Chile Miners: After Rescue, What Medical Dangers Lie Ahead?

Alfonso Avalos(C) father of Chilean miner Florencio Avalos celebrates after Florencio was brought to the surface on October 13, 2010 following a 10-week ordeal in the collapsed San Jose mine, near Copiapo, 800 km north of Santiago, Chile. Avalos was the first from 33 to be lifted from underground.celebra el rescate de su hijo Florencio Avalos desde el fondo de la Mina San Jose. Hector Retamal/AFP/Getty Images

chilean miner
Alfonso Avalos, father of Chilean miner Florencio Avalos, celebrates after Florencio was brought to the surface on October 13, 2010. (Hector Retamal/AFP/Getty Images)


(CBS) Getting back to the surface may be just the first challenge for the 33 Chilean miners now being freed after spending more than two months underground.

Medical experts say the men, ranging in age from 19 to 63, may be facing a number of health problems.

"The work is just beginning when the miners get out of the mine, Dr. Michael Duncan, deputy chief medical officer at Johnson Space Center, told CNN.
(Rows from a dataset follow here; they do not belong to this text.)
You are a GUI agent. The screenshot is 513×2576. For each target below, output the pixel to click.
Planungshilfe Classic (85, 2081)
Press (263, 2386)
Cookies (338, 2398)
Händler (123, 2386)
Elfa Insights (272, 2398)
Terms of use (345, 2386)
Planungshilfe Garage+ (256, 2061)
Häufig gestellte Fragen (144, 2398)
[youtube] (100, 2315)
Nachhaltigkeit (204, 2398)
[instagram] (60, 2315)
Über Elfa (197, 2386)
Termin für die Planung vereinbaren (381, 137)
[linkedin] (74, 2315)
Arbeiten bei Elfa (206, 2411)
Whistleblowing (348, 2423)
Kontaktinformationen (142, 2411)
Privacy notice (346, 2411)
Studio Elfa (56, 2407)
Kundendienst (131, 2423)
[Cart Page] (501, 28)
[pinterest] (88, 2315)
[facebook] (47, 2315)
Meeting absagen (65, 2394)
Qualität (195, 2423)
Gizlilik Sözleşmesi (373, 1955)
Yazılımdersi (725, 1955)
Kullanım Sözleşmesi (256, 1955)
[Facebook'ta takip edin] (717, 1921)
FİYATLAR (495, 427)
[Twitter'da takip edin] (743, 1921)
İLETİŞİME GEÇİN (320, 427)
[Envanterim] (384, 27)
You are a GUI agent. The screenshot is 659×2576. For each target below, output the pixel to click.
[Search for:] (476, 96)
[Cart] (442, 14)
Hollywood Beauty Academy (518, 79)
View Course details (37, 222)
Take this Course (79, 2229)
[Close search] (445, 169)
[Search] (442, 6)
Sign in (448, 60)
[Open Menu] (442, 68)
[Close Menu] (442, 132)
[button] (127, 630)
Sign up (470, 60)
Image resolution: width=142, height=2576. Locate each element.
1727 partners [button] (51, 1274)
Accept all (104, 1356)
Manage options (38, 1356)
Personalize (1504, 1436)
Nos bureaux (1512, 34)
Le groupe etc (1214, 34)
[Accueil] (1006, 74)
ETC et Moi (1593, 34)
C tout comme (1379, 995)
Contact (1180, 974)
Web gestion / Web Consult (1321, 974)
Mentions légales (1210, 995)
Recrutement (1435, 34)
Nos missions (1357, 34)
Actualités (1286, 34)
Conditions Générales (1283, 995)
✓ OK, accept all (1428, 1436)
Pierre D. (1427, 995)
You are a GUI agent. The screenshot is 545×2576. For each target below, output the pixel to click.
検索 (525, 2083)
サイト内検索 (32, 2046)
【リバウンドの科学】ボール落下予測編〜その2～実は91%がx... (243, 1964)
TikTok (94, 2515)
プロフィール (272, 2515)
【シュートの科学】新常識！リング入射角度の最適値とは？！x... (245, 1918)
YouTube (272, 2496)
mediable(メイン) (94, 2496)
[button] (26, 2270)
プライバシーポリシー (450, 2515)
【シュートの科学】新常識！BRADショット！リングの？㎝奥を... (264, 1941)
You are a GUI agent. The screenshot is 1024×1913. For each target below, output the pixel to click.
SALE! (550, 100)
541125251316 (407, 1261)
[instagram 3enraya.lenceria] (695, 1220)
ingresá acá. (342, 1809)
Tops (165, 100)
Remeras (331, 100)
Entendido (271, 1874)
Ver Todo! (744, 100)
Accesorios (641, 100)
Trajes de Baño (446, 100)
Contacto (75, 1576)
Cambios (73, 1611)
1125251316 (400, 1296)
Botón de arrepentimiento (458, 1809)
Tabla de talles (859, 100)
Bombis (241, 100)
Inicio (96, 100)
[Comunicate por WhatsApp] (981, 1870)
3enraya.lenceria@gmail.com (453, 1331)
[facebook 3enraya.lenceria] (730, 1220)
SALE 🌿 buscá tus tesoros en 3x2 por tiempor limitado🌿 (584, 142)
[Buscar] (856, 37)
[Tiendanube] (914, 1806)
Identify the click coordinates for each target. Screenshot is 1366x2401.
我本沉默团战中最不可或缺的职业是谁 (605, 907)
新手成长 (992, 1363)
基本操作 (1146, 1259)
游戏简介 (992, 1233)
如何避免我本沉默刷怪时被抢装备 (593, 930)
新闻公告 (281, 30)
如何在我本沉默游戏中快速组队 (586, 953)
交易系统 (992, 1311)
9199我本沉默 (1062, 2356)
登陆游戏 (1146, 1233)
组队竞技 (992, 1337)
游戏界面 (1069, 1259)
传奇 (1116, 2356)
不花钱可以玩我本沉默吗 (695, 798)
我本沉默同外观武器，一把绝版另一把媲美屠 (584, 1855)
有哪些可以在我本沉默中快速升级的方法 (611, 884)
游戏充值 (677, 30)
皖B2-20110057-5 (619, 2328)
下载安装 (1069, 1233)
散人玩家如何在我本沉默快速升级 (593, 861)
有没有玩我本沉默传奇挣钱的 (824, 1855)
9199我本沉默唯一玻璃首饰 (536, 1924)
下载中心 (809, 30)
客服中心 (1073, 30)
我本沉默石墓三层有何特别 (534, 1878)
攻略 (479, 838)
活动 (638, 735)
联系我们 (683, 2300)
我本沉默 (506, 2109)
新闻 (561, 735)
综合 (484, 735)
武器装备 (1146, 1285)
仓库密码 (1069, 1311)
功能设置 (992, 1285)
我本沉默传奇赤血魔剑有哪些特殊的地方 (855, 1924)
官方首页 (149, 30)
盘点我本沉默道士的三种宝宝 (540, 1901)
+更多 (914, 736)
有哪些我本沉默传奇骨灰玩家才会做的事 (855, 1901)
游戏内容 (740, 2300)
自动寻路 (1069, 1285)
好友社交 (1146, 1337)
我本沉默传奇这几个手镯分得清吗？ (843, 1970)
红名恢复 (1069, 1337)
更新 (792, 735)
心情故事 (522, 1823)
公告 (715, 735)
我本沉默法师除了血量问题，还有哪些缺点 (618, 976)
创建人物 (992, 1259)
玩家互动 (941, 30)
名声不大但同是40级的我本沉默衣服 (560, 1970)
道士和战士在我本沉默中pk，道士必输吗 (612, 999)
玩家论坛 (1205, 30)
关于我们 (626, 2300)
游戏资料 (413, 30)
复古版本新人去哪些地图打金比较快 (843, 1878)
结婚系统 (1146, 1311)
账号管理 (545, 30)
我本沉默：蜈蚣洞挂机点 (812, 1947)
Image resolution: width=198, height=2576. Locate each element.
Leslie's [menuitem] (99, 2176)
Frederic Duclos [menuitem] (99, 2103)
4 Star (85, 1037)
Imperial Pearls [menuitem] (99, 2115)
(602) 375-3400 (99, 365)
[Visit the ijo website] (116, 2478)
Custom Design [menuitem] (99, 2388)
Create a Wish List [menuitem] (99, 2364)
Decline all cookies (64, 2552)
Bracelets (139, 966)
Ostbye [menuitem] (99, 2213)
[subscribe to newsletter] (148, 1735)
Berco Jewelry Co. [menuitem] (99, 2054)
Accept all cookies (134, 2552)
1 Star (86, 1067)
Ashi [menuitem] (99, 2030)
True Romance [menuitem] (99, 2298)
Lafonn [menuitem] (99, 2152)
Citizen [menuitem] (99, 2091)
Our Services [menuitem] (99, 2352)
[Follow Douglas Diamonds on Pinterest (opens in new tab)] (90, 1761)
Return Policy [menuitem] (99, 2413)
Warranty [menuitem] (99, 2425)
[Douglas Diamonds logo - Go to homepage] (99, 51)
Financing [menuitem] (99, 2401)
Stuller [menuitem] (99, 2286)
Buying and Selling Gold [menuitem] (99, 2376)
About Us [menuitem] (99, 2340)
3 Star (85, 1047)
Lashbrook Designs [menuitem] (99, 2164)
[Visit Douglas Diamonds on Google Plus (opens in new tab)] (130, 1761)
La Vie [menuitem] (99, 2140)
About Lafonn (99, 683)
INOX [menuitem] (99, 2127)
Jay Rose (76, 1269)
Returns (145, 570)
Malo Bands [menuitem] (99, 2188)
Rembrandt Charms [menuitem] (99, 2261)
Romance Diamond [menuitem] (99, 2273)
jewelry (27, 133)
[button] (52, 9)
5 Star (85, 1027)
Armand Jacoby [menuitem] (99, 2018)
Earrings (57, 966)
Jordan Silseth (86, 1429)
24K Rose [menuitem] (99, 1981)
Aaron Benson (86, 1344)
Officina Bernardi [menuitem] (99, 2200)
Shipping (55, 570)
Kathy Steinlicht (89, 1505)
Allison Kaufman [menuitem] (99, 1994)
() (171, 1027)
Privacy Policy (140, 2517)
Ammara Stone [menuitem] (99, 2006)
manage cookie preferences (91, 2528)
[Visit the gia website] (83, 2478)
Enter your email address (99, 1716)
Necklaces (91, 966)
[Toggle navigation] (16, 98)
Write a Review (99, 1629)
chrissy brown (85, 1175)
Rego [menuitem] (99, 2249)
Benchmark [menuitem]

Respiratory conditions are at the top of the list of problems the miners are likely to face. Chalk this up to the poor air quality said to exist in the mine.

"I would expect respiratory infections," Dr. Neil Schachter, medical director of the respiratory care department at Mount Sinai Medical Center in New York City, told ABC News.

And that's not all. Fungal infections including athlete's foot and jock itch are other potential risks, according to ABC News. While not life-threatening, these conditions can be uncomfortable - and it can take months to get rid of the offending fungi.

Dental problems are another threat. Some of the men are believed to have developed gingivitis, an inflammation of the gums, according to ABC News.

What about the miners' eyes? There had been some concern that long exposure to darkness could result in eye damage - or that exposure to sunlight again after months in darkness could result in retinal damage. The men were given sunglasses to wear upon returning to the surface, and, in any case, it should not take them long to adjust, Dr. Ivan Schwab, professor of ophthalmology at University of California Davis School of Medicine, told ABC News.

So far, the rescued miners seem to be doing well. But no one knows exactly what to expect because this is believed to be the first time miners have been rescued after spending so much time underground, Dr. Jean Romagnoli, chief medical officer of the team that is leading the rescue, told the Los Angeles Times.

Said Dr. Romagnoli, "We're looking at some unknowns."